Lipidomics@Ahrend's Lab


platelet activating factor

Integrated biology to understand complex systems

In the last decade special attention was paid to determine and analyze genomes and proteomes. Recently, more and more evidence is provided that non-genetically determined biomolecules such as metabolites and lipids are the key in bio molecular regulation. Today it is obvious that lipids are not only important for energy homeostasis and as an environmental-cellular barrier, but are also a central part of our signal transduction machinery. Disruptions of the sensitive lipid metabolism are highly correlated with different types of diseases including thrombocytopenia, the metabolic syndrome, diabetes, cancer and hyperlipidemia. This is especially true for the latter ones, which are also reaching pandemic levels, causing a larger annual health burden than infectious diseases; therefore lipid metabolism is becoming again an emerging scientific field and is a central part of pharmacological research (statins, cyclooxygenase inhibitors, Endurobol in doping) today.

Lipidomics as an “omics” technology is relatively young and was introduced in 2003 as an independent research field. As in proteomics based research, liquid chromatography based mass spectrometry builds the basis and is the driving engine of the field. Nevertheless, high throughput data sets are not commonly obtained. The reasons for this are manifold, including the lack of efficient data analysis tool sets, standard operating procedures, reference standards and miniaturization. As a result throughput and sensitivity are bottlenecks in lipidomics and advanced workflows are needed to analyze complex biological samples in the near future.
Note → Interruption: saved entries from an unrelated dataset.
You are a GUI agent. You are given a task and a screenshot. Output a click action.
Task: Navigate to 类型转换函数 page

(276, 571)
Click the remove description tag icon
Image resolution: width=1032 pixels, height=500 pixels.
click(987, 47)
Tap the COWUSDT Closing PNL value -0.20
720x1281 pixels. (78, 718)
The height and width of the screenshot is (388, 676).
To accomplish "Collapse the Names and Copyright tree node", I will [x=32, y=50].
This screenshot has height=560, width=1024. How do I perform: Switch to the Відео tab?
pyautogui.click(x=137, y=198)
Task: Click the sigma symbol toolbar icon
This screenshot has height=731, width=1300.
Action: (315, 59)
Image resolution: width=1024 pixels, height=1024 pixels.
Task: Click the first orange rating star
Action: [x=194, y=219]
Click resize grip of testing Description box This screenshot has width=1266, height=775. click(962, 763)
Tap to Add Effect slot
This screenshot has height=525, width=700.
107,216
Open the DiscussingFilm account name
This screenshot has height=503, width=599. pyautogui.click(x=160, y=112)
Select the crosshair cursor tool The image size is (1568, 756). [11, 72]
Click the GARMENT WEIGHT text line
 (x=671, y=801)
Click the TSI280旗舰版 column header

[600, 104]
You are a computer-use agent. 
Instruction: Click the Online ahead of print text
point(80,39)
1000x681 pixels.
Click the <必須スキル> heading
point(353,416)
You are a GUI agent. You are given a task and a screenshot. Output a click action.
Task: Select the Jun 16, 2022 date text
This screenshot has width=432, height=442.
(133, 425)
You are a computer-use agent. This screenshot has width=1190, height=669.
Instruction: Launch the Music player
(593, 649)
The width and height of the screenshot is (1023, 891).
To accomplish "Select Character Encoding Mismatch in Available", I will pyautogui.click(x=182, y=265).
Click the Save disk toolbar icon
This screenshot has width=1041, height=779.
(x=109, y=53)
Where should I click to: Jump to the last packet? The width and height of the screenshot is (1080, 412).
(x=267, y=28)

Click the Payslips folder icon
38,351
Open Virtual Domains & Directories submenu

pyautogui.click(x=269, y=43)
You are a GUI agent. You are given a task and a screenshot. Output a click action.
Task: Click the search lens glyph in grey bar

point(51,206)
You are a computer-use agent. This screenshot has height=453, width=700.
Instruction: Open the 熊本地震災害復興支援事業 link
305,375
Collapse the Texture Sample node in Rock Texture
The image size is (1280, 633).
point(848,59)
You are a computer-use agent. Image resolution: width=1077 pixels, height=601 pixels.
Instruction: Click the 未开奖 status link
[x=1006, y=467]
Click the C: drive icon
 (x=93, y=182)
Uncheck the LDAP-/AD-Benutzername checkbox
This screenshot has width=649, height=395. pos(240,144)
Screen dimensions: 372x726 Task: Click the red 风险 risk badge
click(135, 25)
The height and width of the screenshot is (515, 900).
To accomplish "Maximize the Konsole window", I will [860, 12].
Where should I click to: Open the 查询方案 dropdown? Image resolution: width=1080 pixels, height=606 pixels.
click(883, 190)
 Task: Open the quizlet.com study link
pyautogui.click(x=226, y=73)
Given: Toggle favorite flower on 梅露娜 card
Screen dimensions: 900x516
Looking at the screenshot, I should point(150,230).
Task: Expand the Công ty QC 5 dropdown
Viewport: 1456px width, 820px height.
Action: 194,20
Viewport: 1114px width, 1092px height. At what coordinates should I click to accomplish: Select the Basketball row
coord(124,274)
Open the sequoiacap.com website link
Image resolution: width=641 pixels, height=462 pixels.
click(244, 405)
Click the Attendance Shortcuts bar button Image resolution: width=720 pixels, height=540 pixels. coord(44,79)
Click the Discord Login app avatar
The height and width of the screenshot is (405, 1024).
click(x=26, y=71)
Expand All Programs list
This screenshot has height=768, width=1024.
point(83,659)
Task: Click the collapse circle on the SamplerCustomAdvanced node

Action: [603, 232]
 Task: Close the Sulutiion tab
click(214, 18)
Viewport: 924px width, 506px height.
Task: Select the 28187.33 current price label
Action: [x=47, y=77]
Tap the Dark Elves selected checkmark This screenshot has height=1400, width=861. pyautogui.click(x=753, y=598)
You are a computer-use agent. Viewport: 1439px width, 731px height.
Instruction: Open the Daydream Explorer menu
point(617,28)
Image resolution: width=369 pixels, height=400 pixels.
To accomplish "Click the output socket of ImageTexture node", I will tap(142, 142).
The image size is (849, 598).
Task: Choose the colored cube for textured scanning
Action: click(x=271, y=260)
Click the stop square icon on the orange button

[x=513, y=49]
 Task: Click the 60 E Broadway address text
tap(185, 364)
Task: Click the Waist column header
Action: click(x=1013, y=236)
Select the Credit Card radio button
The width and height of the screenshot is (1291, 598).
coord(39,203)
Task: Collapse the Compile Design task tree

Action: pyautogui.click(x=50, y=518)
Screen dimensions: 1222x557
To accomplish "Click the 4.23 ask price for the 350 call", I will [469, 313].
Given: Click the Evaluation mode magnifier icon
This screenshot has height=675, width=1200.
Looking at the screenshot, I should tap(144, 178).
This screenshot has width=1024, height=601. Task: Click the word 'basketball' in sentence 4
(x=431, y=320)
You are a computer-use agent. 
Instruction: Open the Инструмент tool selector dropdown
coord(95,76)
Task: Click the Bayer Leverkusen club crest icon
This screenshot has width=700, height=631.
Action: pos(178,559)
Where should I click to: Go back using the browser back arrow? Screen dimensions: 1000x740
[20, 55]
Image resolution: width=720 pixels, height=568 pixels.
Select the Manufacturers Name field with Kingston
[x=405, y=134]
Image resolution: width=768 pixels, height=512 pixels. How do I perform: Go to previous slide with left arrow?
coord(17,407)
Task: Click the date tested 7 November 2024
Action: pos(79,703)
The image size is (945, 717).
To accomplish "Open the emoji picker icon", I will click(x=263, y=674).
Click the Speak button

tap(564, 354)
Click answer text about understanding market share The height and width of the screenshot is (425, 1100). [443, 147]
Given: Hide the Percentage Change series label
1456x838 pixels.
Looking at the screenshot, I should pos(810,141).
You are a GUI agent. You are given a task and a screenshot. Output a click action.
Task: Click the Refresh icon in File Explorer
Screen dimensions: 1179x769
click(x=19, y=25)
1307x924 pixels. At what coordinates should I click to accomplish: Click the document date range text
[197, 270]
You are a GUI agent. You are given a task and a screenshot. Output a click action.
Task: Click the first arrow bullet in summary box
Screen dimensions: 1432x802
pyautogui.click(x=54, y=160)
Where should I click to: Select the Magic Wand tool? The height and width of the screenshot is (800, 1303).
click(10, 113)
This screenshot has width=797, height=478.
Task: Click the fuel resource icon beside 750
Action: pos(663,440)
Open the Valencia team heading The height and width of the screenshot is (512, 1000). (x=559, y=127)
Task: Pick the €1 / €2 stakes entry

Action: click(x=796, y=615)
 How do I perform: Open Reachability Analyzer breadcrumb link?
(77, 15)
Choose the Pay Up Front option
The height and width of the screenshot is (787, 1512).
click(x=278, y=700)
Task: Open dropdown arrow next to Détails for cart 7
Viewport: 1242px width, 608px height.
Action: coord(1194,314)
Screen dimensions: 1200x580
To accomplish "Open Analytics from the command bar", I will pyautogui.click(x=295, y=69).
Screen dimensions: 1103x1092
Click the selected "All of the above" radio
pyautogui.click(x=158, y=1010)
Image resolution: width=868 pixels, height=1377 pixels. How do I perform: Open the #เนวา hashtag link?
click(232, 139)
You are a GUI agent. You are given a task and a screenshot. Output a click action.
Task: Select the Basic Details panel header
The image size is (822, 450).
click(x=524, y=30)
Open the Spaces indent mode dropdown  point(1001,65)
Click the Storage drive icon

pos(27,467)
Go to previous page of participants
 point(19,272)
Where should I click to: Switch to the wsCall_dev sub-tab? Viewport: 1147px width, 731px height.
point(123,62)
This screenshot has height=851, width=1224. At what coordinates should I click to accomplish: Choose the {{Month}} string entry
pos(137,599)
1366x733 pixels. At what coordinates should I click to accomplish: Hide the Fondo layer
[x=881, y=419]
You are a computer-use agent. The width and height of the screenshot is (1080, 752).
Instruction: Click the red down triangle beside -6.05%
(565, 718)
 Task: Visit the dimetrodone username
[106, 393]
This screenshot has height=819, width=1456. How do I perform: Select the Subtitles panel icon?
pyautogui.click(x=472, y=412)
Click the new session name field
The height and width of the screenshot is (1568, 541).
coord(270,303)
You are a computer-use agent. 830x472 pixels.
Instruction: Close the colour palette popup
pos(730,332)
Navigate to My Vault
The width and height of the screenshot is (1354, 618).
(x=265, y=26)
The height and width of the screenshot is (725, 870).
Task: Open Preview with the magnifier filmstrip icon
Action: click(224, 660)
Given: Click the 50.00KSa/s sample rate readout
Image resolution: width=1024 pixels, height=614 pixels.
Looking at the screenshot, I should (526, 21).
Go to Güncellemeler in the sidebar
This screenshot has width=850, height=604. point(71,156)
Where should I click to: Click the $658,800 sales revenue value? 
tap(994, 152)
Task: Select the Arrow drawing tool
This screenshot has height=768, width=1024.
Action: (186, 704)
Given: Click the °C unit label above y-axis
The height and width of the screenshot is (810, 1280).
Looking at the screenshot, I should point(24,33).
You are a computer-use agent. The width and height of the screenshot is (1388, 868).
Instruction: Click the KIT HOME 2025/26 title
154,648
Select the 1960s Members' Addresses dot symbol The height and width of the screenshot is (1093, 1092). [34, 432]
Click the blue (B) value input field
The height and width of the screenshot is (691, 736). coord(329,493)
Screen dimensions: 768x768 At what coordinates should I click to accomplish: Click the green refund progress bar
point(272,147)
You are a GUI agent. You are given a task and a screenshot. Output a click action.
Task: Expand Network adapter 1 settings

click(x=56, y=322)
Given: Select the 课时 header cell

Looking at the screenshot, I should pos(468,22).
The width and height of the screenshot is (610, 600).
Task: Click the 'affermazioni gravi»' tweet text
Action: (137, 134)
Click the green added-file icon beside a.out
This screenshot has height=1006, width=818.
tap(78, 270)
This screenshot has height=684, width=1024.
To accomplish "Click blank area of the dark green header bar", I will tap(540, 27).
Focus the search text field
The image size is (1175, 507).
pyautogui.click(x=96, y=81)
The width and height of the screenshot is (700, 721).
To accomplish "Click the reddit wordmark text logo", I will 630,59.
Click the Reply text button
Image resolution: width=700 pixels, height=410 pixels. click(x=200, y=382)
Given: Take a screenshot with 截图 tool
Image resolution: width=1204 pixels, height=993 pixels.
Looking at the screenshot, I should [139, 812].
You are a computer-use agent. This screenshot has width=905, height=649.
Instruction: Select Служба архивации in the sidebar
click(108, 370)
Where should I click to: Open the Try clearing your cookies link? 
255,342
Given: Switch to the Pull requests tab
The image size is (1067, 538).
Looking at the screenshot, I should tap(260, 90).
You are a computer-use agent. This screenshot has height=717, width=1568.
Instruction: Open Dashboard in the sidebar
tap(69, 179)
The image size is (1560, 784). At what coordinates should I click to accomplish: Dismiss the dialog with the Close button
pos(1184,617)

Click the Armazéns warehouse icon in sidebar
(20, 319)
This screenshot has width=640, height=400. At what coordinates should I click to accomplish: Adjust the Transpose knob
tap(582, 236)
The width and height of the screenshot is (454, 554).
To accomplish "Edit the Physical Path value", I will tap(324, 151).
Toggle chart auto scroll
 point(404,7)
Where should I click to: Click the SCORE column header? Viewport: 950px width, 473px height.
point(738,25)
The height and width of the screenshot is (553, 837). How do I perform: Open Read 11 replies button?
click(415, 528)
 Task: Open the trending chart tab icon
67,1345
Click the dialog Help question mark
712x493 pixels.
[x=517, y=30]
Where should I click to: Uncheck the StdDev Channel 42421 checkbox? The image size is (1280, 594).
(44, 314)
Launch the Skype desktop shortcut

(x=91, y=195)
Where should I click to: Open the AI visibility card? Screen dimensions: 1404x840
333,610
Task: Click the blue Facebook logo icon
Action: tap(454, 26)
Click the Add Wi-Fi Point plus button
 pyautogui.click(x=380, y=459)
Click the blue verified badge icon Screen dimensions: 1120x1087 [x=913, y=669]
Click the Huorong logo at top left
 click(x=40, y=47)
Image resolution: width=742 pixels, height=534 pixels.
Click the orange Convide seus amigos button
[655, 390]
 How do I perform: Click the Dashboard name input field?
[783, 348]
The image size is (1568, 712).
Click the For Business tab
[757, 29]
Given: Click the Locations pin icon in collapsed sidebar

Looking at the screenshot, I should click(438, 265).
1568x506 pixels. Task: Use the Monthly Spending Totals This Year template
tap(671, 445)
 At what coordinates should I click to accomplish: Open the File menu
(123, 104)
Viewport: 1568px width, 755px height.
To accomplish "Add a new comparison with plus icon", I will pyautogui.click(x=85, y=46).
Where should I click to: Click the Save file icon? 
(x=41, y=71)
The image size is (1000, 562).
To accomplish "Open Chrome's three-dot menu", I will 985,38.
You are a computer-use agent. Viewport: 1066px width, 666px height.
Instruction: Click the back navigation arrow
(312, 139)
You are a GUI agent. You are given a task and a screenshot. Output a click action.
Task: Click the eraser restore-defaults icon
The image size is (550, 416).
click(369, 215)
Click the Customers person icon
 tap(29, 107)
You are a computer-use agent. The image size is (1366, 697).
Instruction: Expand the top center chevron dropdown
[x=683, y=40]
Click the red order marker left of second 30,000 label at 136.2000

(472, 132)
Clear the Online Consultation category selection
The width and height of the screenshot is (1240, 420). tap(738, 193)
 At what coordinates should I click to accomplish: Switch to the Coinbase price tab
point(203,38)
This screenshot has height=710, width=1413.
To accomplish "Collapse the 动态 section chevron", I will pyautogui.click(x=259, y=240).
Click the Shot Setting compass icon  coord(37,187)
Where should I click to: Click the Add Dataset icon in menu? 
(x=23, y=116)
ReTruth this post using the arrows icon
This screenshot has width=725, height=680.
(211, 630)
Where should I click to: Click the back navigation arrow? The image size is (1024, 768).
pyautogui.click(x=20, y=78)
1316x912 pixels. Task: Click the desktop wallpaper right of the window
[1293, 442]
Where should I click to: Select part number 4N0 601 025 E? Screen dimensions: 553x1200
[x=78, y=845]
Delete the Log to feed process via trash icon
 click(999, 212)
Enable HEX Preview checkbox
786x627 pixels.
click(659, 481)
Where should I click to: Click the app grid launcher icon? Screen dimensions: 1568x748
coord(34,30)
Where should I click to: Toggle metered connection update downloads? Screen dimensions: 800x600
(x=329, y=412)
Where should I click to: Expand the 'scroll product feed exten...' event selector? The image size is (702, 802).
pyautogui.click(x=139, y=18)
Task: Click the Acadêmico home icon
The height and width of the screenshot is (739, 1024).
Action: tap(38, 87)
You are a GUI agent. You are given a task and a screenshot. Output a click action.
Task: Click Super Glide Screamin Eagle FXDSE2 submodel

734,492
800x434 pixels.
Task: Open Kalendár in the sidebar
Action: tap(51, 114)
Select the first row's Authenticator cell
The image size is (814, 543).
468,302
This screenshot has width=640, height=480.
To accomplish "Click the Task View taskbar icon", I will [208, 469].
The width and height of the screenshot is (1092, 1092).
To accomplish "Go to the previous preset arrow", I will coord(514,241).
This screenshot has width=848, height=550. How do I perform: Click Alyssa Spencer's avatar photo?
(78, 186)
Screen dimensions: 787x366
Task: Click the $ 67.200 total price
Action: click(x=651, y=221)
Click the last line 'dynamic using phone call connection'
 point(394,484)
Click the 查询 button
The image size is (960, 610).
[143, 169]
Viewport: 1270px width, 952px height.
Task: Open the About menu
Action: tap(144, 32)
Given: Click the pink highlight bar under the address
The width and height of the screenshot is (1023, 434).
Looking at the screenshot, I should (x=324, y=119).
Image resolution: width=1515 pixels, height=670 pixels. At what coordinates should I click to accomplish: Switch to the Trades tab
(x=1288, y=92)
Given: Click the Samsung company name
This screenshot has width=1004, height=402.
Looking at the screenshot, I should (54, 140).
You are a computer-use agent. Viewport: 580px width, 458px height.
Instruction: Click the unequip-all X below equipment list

An especially challenging aspect of lipidomics is the diversity of the chemical structures of lipids, in contrast to nucleic acids and proteins which are assembled out of repetitive building blocks. Therefore a high biological diversity and variability is created, resulting in over 10,000 lipid species in a complex system such as stem and blood cells.


The unfolded protein response in diffuse gliomas

Diffuse gliomas are the most frequent primary human brain tumors with glioblastoma being the most aggressive among them. The mean survival for patients suffering from glioblastoma is restricted to 12 months, despite multimodal therapy regimens. Tumor cells commonly exhibit high levels of endoplasmic reticulum stress, which triggers the unfolded protein response (UPR), a mechanism, which recently has gained a lot of attention in the treatment of malignancies. Despite its broad clinical importance, quantitative models that systematically describe the UPR in cancer cells are missing so far.In order to lever the UPR for therapeutic intervention in glioma, strong needs exist for an integrated vision of how this molecular pathway contributes to tumor growth and infiltration.

The aim of the SUPR-G systems biology approach is to combine interdisciplinary approaches and state of the art methodology – including translatome and proteome analyses, computational modeling, human glioma specimen and in vivo animal model target validation – to gain novel and system-wide insights into the UPR.

These data will serve to establish the first highly integrated quantitative network model of the UPR in glioma to reveal potential therapeutic candidates for subsequent validation using the individual model systems of the consortium. The constructed model will be made publically available via a web based interface and will be integrated into already existing online tools enabling the scientific community to develop novel targeted therapies interfering with UPR-mediated cell fate decisions in the context of glioma and beyond.


German Network for Bio-Informatic Infrastructure

Proteins are important research entities as they are the executive biomolecules in cells, tissues and organs. ‘Proteomics’ comprises the identification, quantification and spatial resolution of many proteins in parallel. Proteomics experiments are indispensable for a comprehensive understanding of biological functions and diseases. Thus integration of a ‘Bioinformatics for Proteomics’ unit (BioInfra.Prot) into de.NBI will accelerate progress in life sciences such as medicine or biology. The objectives of BioInfra.Prot include implementation, establishment and provision of bioinformatics for proteomics-related services: 1) We will provide our existing proteomics software tools together with consulting and support. 2) We will offer a conversion service to convert data to XML-based standard formats. We will also offer an upload service into proteomics data repositories and preparation of journal-compliant data structures. 3) We will provide a statistical consulting service concerning experiment/study design and statistical analysis. Furthermore we will offer a bioinformatics consulting service regarding data handling, managing large data amounts and choosing suitable workflow-specific software tools. We will also provide a hardware and toolbox sharing service containing our own and other tools via hardware virtualization. Additionally KNIME and Galaxy workflows will be supported. 4) We will develop a quality standard database (QSDB) as a validated reference peptide database for targeted proteomics. 5) We will organize annual courses about ‘bioinformatics for proteomics’ topics and we will participate in organizing the de.NBI-wide education activities (such as summer schools).

The targeted audience of these services comprises all kinds of users, including application users, expert data analysts and developers. We will evaluate our services by measuring user feedback and the frequency of use via the metrics proposed within de.NBI (esp. number of users and user satisfaction).